목적 관찰골수간충질간세포(MSC)대대서IgA신병유무수복작용,병탐토기가능적궤제.방법 SD대서수궤분위MSC주사조、생리염수(Ns)조급건강대조조.전량조이우혈청백단백(BSA)+포도구균장독색B(SEB)+피하주사사록화탄(CC14)적개량법건립IgA신병모형.체외련속배양SD대서MSC병통과류식세포의화성골성지세포유도분화감정MSC,용5-추탈양뇨밀정핵감(BrdU)체외표기배양적MSC.이식후1주급4주분별관찰3조적체질량、뇨단백량(24 h)、신공능、신장병리변화、IgA형광침적변화;ELISA법유측뇨중적MCP-1、TGF-β1량;RT-PCR법검측신조직중MCP-1、TGF-β1 mRNA적표체정황;면역조화관찰세포인자급BrdU표기적MSC재신조직중적분포정황.결과 이식후1주,MSC조뇨단백량(24 h)(36.86±4.78)mg,Scr(53.50±6.28)μmol/L;NS조뇨단백량(24 h)(66.98±5.86)mg,Scr(82.50±8.36)μmol/L,량조차이유통계학의의(균P<0.05);동시,MSC조MCP-1、TGF-β1재뇨중적함량급신장중표체균현저저우NS조(균P<0.05).이식후4주,MSC조체질량、신장병리변화、IgA형광침적여NS조차이유통계학의의;MCP-1、TGF-β1재뇨중적함량급신장중적표체여건강대조조차이무통계학의의.수시간연장,BrdU표기적MSC재신조직중분포각축점감소.결론 MSC수주가촉진대서IgA신병적수복,기작용궤제가능병불완전시의뢰우MSC적직접분화,이시통과조절신조직중세포인자적분비화(혹)기타적공능진행수복.

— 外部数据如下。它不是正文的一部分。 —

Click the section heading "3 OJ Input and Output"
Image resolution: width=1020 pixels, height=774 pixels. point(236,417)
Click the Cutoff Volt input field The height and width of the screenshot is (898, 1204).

Objective To observe whether bone marrow mesenchymal stem cells (MSCs) can promote the repair of IgA nephropathy and to explore its possible mechanism. Methods Sprague-Dawley rats were randomly divided into three groups which were MSCs injection group, normal saline(NS) infusion group and healthy control group. IgA nephropathy model was established by the improving method with BSA +SEB +CCl4 in former two groups. MSCs of SD rats were continuously cultured in vitro and identified with specific surface antigens by flow cytometry and osteogenic and adipogenic differentiation. MSCs were labeled with bromodeoxyuridine (BrdU) in vitro before transplanted. At 1st and 4th week after MSCs injection, the changes of body weight, urine protein, renal function, histopathology and IgA immunofluorescence were observed. MCP-1, TGF-β1 in urine were detected by ELISA. The expression of MCP-1, TGF-β1 in kidney were examined by RT-PCR. The cytokines and BrdU labeled MSCs were detected by immunohistochemistry to observe the disposition in kidney. Results At the end of the first week of MSCs transplantation, MSCs group urine protein (36.86±4.78) mg/24 h, serum creatinine (53.50±6.28) μmol/L, and the NS group urine protein (66.98±5.86) mg/24 h, serum creatinine (82.50±8.36) μmol/L, the differences between two groups were significant (P<0.05). At the same time, the content of MCP-1, TGF-β1 in urine and expression in renal tissue of MSCs group were obviously less than those of NS group (P <0.05). At the end of the 4th week, the body weight, histopatholngy, IgA immunofluorescence of MSCs group were remarkably improved as compared with those of NS group. The content of MCP-1, TGF-β1 in urine and expression in renal tissue, and renal pathological change in MSCs group had no significant differences as compared with those of healthy control group. As the time passed, the disposition of BrdU-labeled MSCs in kidney was taper. Conclusions MSCs injection contributes to renal repair in rat IgA nephropathy. The mechanism may partly depend on adjusting the excretion of cytokines in renal microenvironment and/or other functions rather than completely depend on their differentiation to renal cells.